4-H calls alumni and friends to join its new network

If 4-H has touched your life, raise your hand. Visit http://4-H.org/raiseyourhand to voice your support for the California 4-H youth development program, help it win a national competition and connect with a network of 4-H alumni and friends.

You are considered alumni if you were in a 4-H Club, took part in a 4-H after-school program, served as a volunteer leader or taught a project. Friends of 4-H are also invited to raise their hands.

“Having experienced our programs first-hand, our alumni know about the positive impact of 4-H,” said Glenda Humiston, vice president of UC Agriculture and Natural Resources and a 4-H alumna.

As part of the new 4-H network being built in the 4-H Raise Your Hand campaign, members will get news about 4-H programs in California and stay in touch with a program that made a difference in their lives.

“I've raised my hand,” said Humiston, who credits 4-H with helping her become the first in her family to attend college. She later served in the Peace Corps, received a federal appointment from President Obama and now leads the statewide research and outreach arm of UC.

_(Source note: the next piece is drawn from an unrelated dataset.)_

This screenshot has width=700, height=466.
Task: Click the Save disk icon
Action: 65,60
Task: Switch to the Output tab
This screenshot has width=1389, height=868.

The National 4-H program, which currently empowers nearly 6 million youth across the country, aims to extend its reach to 10 million by 2025. It has launched a competition among states to see which ones can add the most alumni and friends to the network by June 30, 2017. A map showing the current front runners is on the registration page.

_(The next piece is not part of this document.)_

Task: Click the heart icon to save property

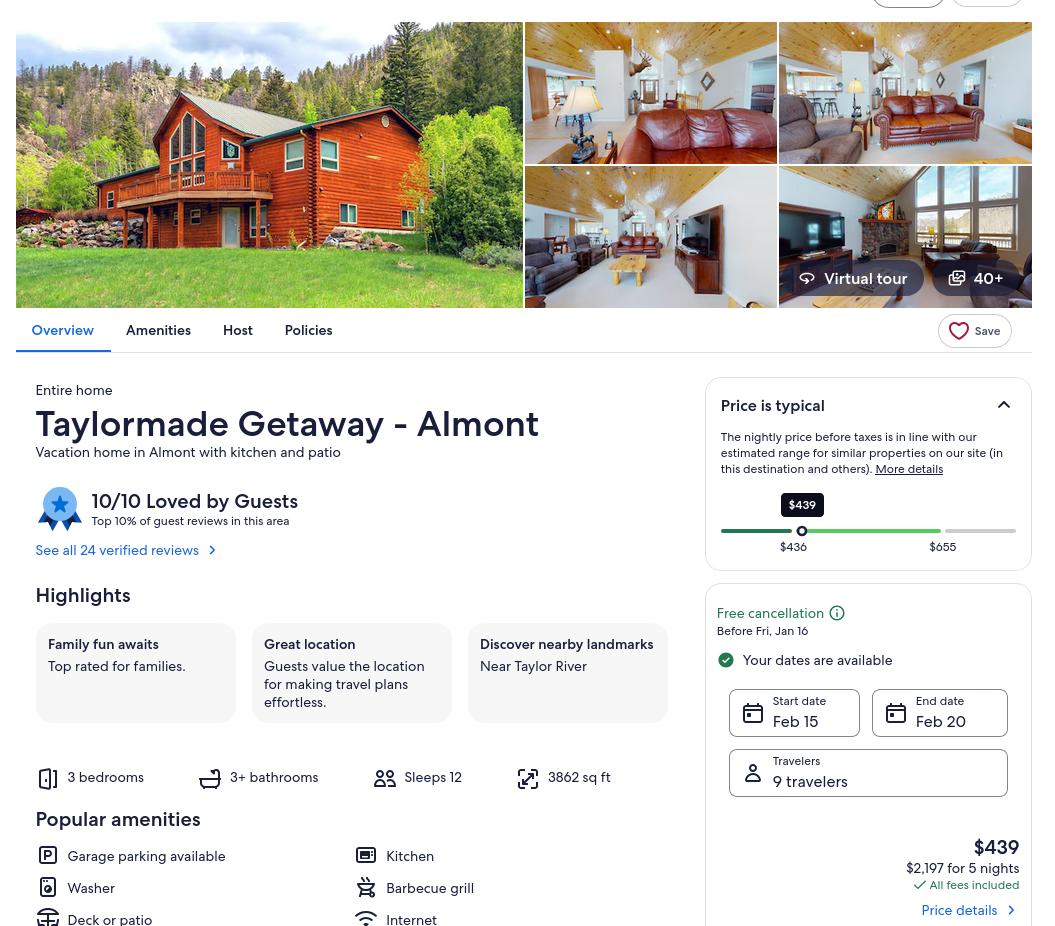Action: point(958,331)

Posted on Monday, May 1, 2017 at 10:00 AM
  • Author: Jeannette Warnert

Educating policymakers about UC ANR

From left, Pia Van Benthem, outreach program coordinator for UC Davis Center for Spatial Technologies and Remote Sensing (CSTARS) and the Department of Land, Air and Water Resources, Congressman Ami Bera, Hogan and Susan Ustin, CSTARS director.

Hogan visits Capitol Hill

In early April, Sean Hogan, academic coordinator II for Informatics and Geographic Information Systems, presented at the AmericaView Winter Business Meeting, in Reston, Va., as representative of the CaliforniaView section of the consortium of remote sensing scientists. Hogan spoke about some of the ways that UC ANR is using drones to advance environmental and agricultural research. While he was near Washington D.C., Hogan went to Capitol Hill to meet with Congressman Ami Bera, Congressman Paul Cook and staffers for Senator Diane Feinstein.

Read more in the IGIS blog //ucanr.edu/blogs/blogcore/postdetail.cfm?postnum=23768.

Congressman Jim Costa blends a salad for students at La Vina Elementary School in Madera County as UCCE nutrition educator Angelica Perez observes.

Congressman Costa visits UC CalFresh class in Madera

When United States Congressman Jim Costa learned about the federally funded nutrition education programs being offered in his district, he made plans to visit.

He wanted a first-hand experience with UC CalFresh, in which UC Cooperative Extension educators visit classrooms to share new foods, teach healthy eating strategies and demonstrate physical activity to children and low-income families.